▸ EXERCISE DESCRIPTION: Find the lines below that contain the string "will". Copy each one.

Saved data entries:
----------------

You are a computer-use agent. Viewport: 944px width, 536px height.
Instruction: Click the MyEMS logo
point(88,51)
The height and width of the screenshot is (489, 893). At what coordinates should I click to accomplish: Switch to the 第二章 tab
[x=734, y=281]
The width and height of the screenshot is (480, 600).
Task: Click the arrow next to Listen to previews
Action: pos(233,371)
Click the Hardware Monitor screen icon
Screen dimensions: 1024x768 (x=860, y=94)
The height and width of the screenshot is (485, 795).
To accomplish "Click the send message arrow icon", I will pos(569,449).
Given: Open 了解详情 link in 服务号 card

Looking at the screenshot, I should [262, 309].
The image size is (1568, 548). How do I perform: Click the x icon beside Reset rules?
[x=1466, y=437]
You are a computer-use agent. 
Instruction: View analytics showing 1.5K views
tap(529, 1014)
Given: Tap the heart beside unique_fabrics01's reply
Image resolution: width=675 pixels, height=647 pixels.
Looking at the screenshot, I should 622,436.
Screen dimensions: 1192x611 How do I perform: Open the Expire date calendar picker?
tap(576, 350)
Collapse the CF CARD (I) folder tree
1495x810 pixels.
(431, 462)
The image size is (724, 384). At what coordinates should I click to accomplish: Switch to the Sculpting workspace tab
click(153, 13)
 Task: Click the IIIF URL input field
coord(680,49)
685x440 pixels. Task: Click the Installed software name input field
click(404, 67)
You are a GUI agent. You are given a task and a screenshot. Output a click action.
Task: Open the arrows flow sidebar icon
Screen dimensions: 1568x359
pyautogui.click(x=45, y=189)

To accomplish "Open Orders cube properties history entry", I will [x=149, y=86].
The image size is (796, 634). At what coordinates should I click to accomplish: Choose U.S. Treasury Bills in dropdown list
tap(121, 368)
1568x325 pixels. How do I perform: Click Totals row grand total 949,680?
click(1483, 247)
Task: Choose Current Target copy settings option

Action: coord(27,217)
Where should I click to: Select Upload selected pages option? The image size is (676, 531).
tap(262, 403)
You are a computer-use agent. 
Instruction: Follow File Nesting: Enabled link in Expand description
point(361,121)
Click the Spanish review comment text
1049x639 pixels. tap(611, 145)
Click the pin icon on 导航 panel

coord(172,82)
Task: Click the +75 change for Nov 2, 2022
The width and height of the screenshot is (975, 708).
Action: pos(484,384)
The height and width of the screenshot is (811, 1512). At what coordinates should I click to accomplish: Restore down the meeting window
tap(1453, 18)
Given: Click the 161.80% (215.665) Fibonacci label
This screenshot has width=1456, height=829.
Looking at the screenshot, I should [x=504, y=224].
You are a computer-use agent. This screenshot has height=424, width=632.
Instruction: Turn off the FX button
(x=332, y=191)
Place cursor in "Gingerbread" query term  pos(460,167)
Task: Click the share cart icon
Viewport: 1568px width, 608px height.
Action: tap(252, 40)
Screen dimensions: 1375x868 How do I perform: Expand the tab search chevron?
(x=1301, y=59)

----------------

▸ WRITTEN SOLUTION:
To accomplish "Click the send message arrow icon", I will pos(569,449).
To accomplish "Open Orders cube properties history entry", I will [x=149, y=86].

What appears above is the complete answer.